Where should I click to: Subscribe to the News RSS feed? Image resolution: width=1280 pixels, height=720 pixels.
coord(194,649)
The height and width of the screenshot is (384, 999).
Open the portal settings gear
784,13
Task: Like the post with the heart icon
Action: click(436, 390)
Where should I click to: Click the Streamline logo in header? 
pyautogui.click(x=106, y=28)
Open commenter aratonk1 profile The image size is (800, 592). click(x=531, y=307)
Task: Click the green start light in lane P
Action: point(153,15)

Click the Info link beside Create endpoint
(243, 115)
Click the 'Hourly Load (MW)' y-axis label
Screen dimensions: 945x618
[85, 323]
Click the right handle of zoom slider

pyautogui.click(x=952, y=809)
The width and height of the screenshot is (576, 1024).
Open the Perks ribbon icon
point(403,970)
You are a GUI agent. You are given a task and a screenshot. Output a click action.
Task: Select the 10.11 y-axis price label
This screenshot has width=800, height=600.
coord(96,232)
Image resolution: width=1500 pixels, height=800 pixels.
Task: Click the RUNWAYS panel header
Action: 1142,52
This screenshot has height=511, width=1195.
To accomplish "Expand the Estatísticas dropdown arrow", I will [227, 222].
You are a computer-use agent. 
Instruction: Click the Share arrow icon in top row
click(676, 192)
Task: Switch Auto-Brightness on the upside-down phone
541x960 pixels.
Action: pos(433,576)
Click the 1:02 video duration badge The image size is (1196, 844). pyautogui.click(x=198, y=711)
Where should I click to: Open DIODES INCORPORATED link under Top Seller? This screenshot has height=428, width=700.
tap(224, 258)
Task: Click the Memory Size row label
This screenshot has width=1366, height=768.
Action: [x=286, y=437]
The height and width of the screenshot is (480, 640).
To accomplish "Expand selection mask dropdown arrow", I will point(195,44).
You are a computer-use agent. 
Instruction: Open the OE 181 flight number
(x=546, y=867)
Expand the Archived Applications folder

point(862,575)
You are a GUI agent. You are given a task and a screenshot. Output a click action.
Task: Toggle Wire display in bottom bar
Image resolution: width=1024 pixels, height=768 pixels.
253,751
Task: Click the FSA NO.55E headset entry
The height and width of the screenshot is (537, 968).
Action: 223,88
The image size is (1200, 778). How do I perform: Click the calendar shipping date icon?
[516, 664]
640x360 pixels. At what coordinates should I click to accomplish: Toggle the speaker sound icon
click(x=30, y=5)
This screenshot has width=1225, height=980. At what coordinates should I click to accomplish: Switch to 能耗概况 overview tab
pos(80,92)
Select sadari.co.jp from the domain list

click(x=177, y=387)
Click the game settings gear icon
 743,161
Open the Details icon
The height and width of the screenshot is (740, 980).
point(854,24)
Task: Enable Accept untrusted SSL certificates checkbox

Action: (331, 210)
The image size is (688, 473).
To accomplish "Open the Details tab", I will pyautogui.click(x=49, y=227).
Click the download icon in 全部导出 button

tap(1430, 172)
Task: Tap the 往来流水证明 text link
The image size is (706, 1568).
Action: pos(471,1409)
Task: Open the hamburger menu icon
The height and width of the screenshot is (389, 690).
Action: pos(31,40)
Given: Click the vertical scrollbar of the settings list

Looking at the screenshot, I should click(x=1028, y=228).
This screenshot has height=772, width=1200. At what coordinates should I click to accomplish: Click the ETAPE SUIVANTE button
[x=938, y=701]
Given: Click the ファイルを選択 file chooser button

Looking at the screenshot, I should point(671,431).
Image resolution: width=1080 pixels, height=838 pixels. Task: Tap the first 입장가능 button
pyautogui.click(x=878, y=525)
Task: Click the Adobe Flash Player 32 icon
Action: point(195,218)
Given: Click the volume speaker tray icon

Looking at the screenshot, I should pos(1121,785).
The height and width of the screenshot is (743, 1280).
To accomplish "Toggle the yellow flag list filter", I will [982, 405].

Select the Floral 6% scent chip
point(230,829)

********************

▶ _WHAT YOU HAVE TO DO_
Find "Given: Click the vertical" in the entries above and copy that whole line exactly, then each line after it through the line that contains "The height and width of the screenshot is (743, 1280).".

▶ _EXERCISE RESULT_
Given: Click the vertical scrollbar of the settings list

Looking at the screenshot, I should click(x=1028, y=228).
This screenshot has height=772, width=1200. At what coordinates should I click to accomplish: Click the ETAPE SUIVANTE button
[x=938, y=701]
Given: Click the ファイルを選択 file chooser button

Looking at the screenshot, I should point(671,431).
Image resolution: width=1080 pixels, height=838 pixels. Task: Tap the first 입장가능 button
pyautogui.click(x=878, y=525)
Task: Click the Adobe Flash Player 32 icon
Action: point(195,218)
Given: Click the volume speaker tray icon

Looking at the screenshot, I should pos(1121,785).
The height and width of the screenshot is (743, 1280).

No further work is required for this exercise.